Chinese online trading giant Alibaba on Saturday took issue with AFP over an article in the Financial Times accusing it of aiding Chinese army operations against the United States.
Alibaba “providing technical support to Chinese army operations against targets” America, said an article in a British daily published Saturday morning, Beijing time, and based on notes from the White House. The same document states, according to the FT, that Alibaba sent user data to the Chinese army and authorities, specifically IP addresses and purchase history. The economic and financial daily said it could not independently verify the statement.
The claim is “completely false” according to Alibaba
According to the FT, the White House considers this to be a threat to national security. “The claims and insinuations in the article are completely false,” an Alibaba group spokesperson reacted to AFP. Alibaba said they saw a “a malicious PR operation clearly stemming from unscrupulous voices, seeking to undermine President Trump’s recent trade agreement” and his counterpart Xi Jinping, who met in late October, after months of trade war involving import duties.

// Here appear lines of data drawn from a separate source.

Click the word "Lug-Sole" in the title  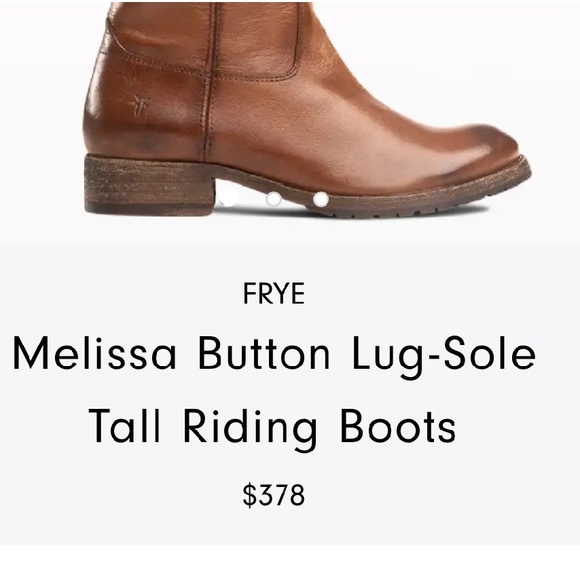click(444, 356)
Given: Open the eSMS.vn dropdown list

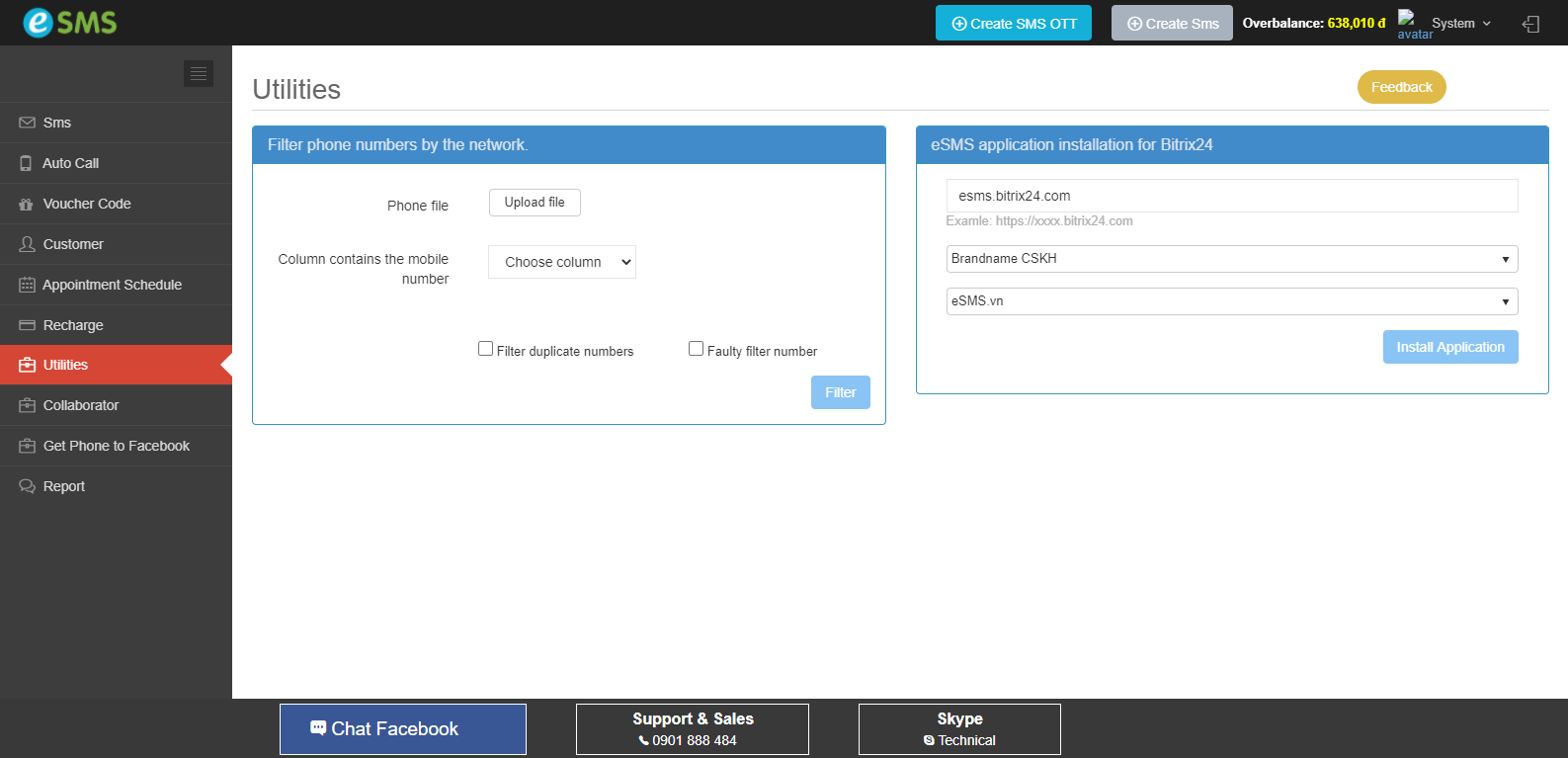Looking at the screenshot, I should click(x=1231, y=301).
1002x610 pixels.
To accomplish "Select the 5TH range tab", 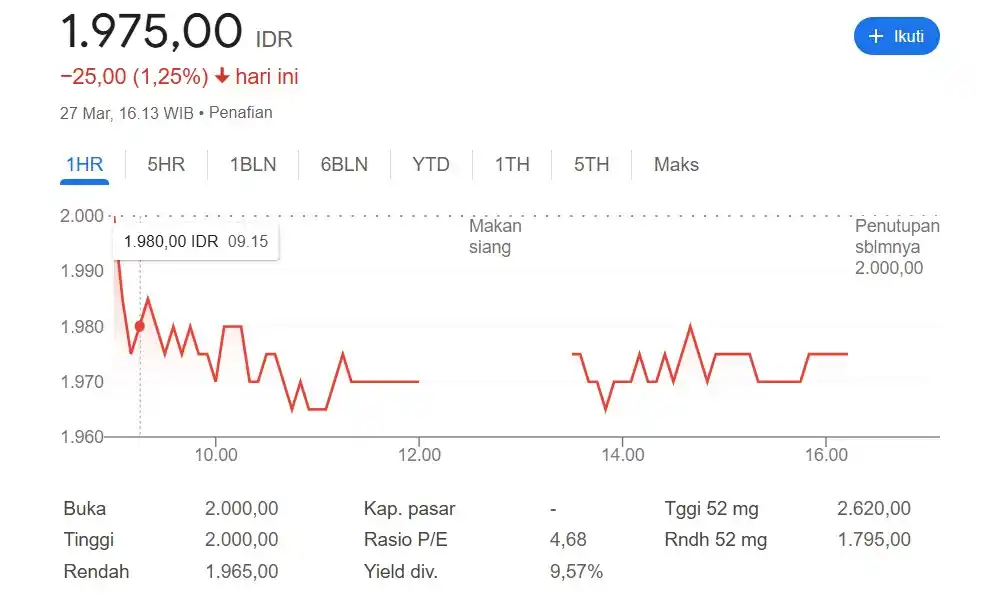I will pos(591,165).
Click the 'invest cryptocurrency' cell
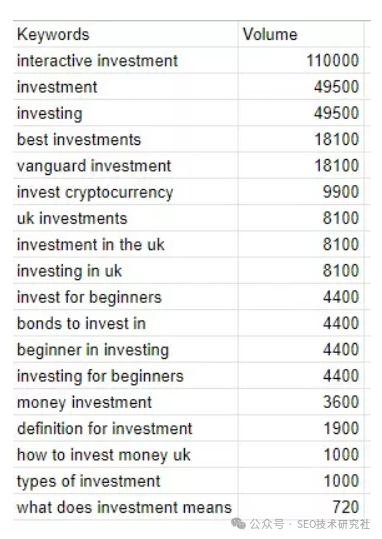 (x=125, y=192)
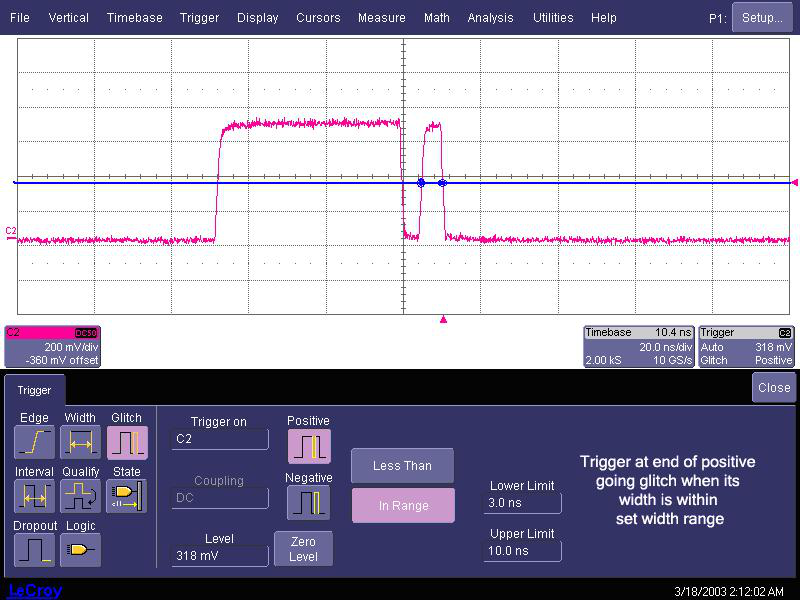Pick the State trigger icon
800x600 pixels.
point(127,496)
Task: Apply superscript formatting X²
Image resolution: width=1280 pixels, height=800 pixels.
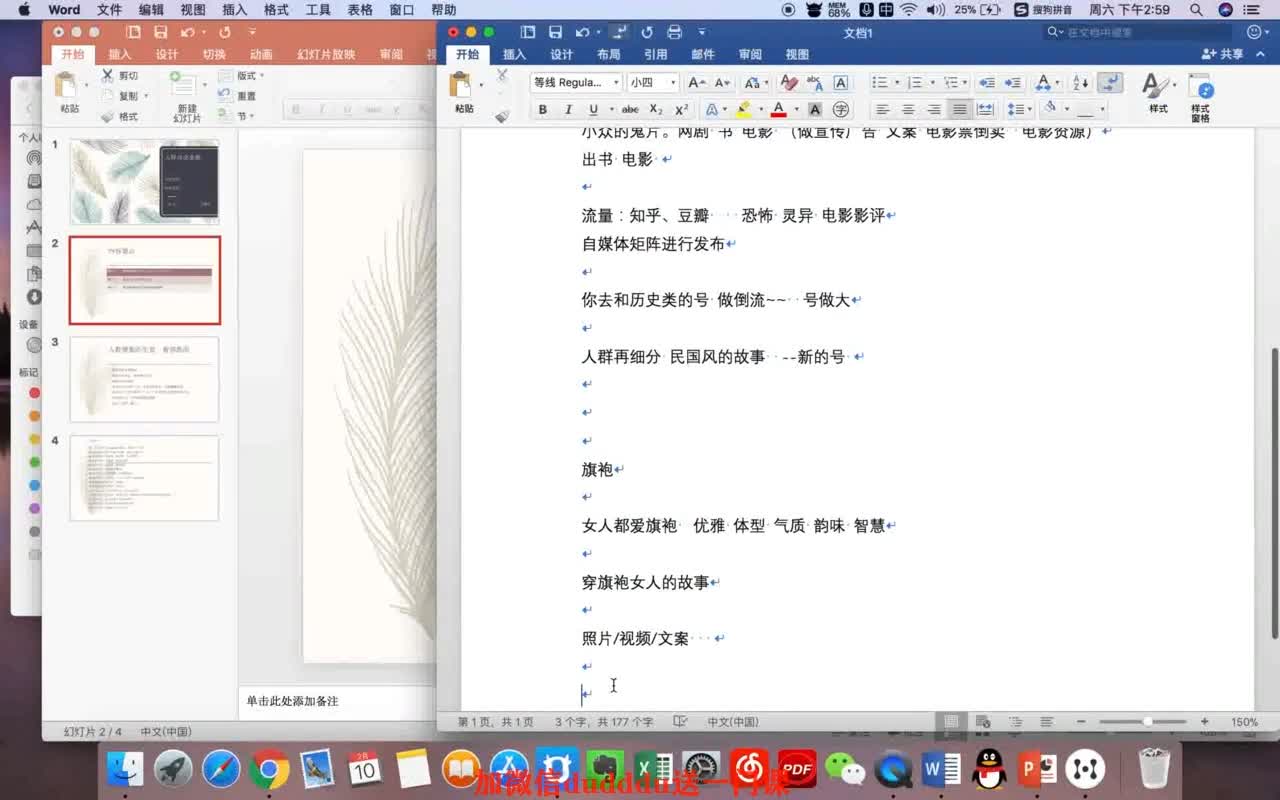Action: pos(681,109)
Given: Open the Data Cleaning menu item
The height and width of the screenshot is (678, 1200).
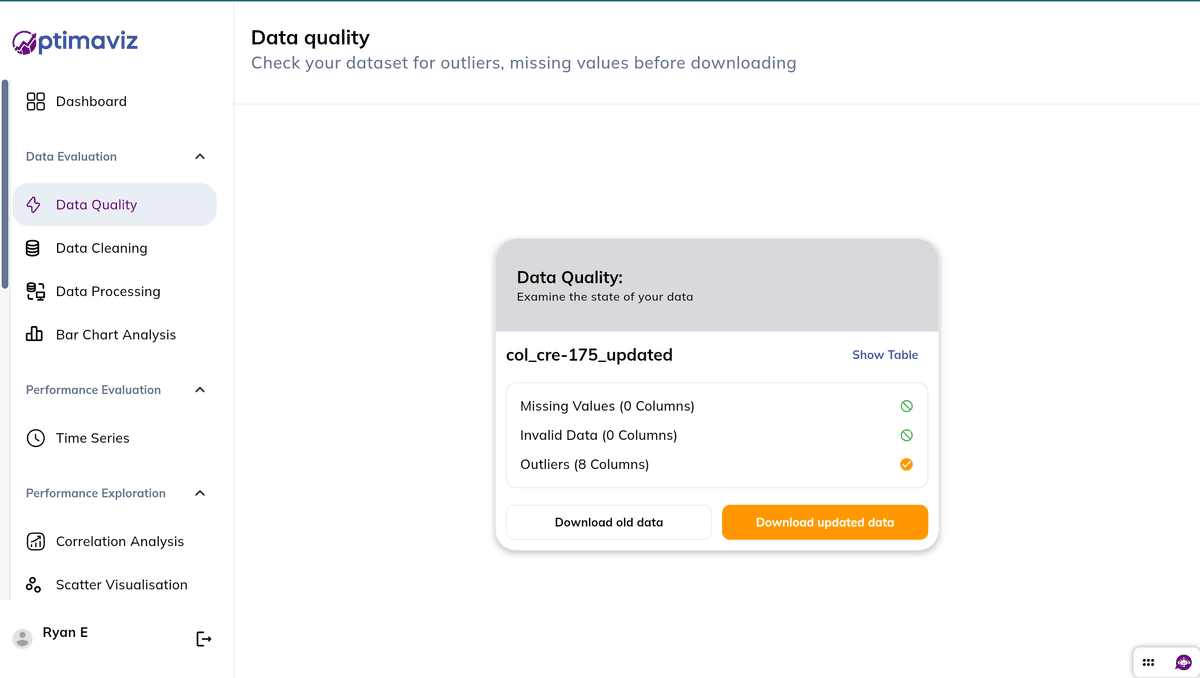Looking at the screenshot, I should coord(101,248).

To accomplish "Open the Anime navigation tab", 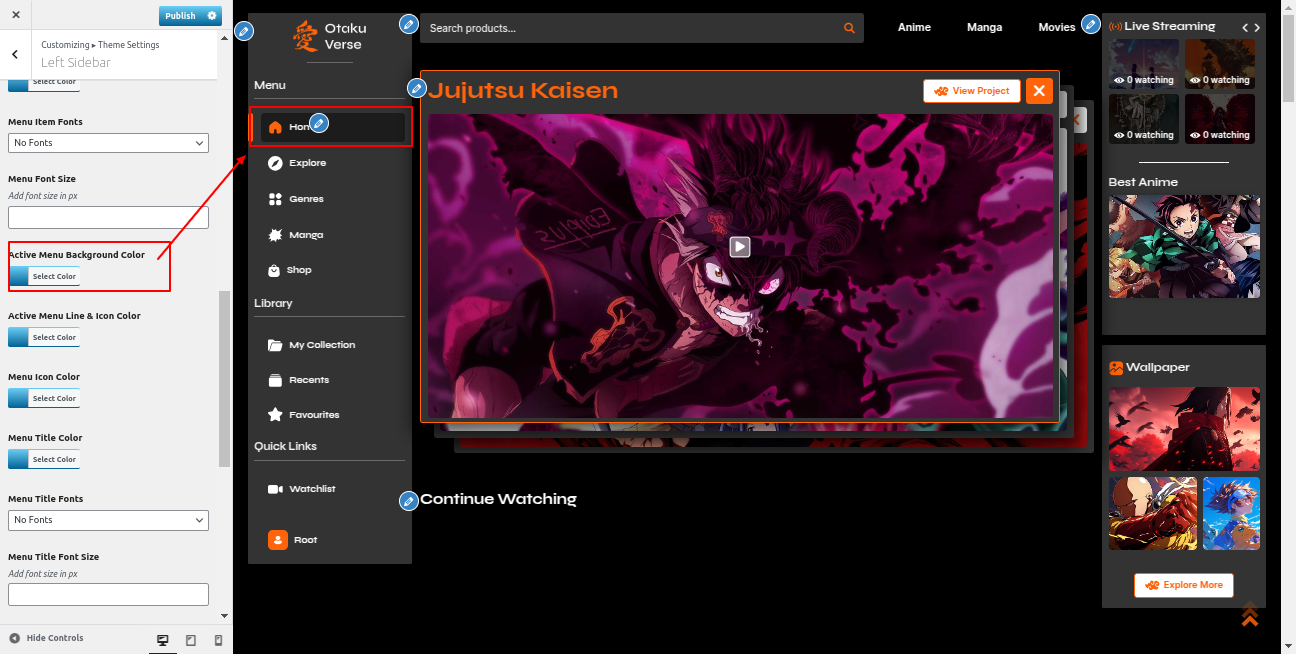I will pos(914,27).
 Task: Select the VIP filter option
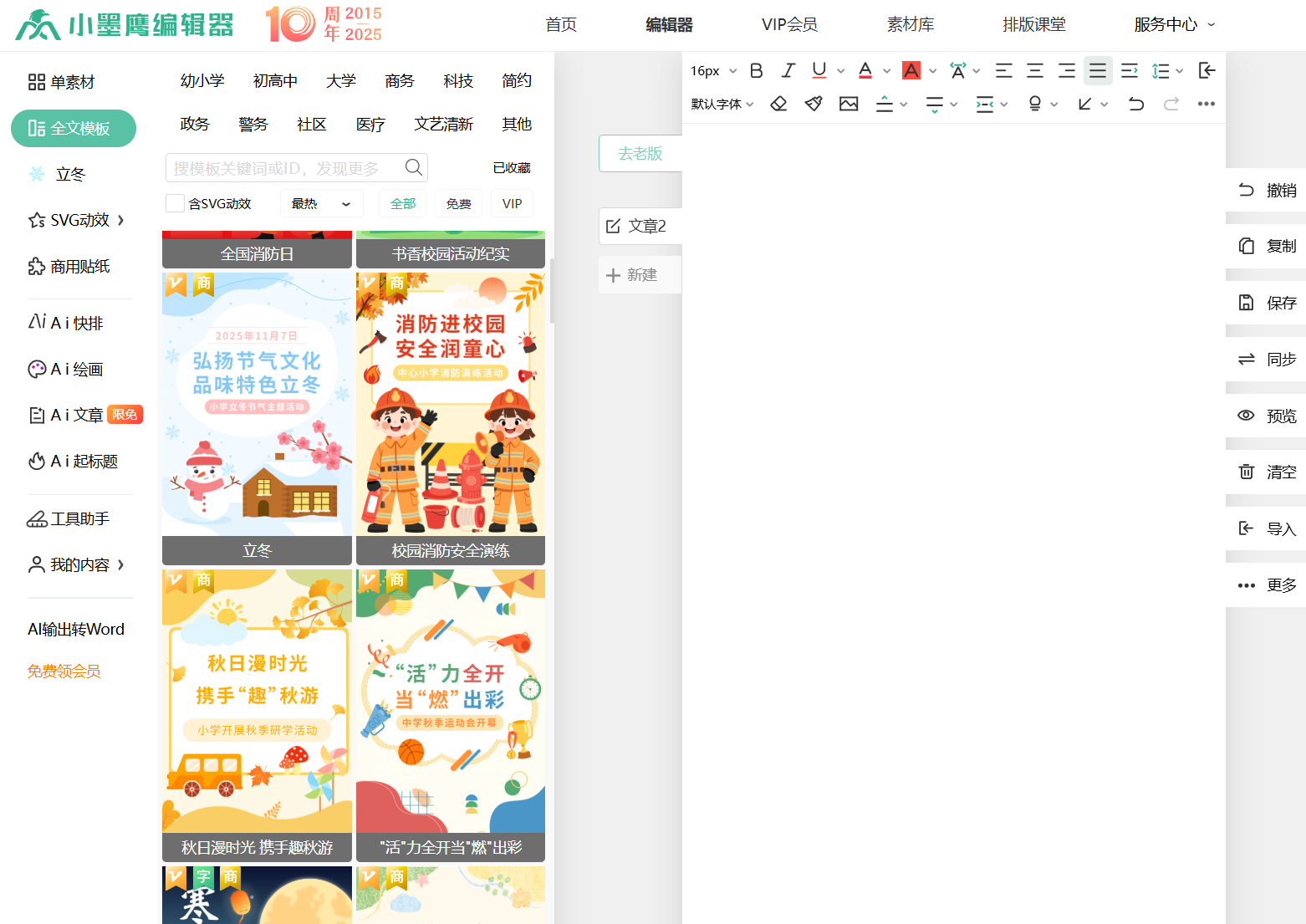[x=512, y=203]
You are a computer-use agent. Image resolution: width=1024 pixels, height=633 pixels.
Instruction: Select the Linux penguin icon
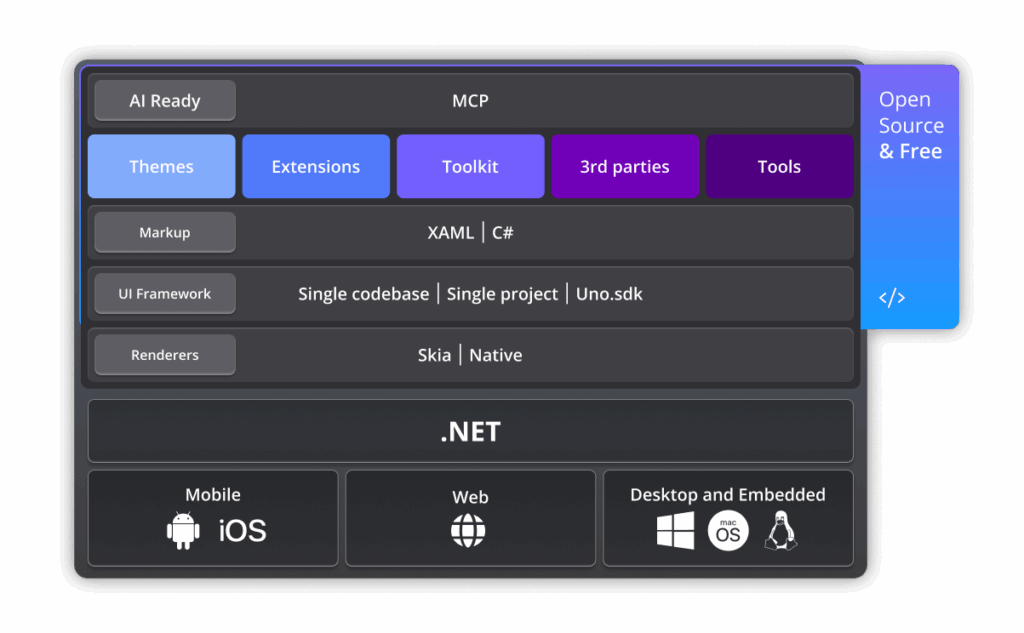pos(781,530)
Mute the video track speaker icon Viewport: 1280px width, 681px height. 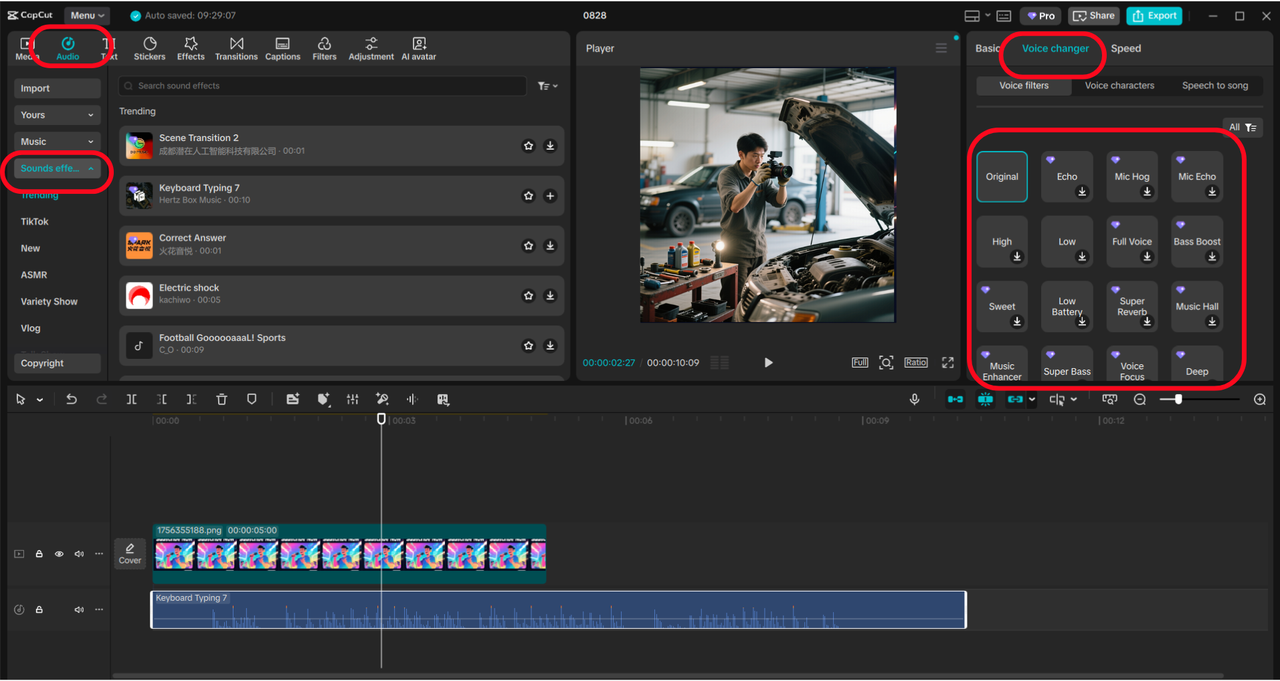pos(79,554)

Liu Pengyu, spokesperson for the Chinese Embassy in the United States, wrote in X that the Chinese government “has never and will never require companies or individuals to collect or provide data located overseas in violation of local laws”.
Fierce battle in AI
Washington and Beijing have been engaged in a technological battle in recent years, particularly for dominance in the artificial intelligence (AI) sector. On Thursday, Anthropic, an American AI startup, said it had thwarted a cyber espionage campaign carried out largely autonomously by artificial intelligence. One operation was linked to a group called GTG-1002 that is backed by the Chinese state, according to a report from the California company. China’s diplomatic spokesman, Lin Jian, said on Friday that he had not done so “foreign” the file, and that Beijing continues to fight hacking activity.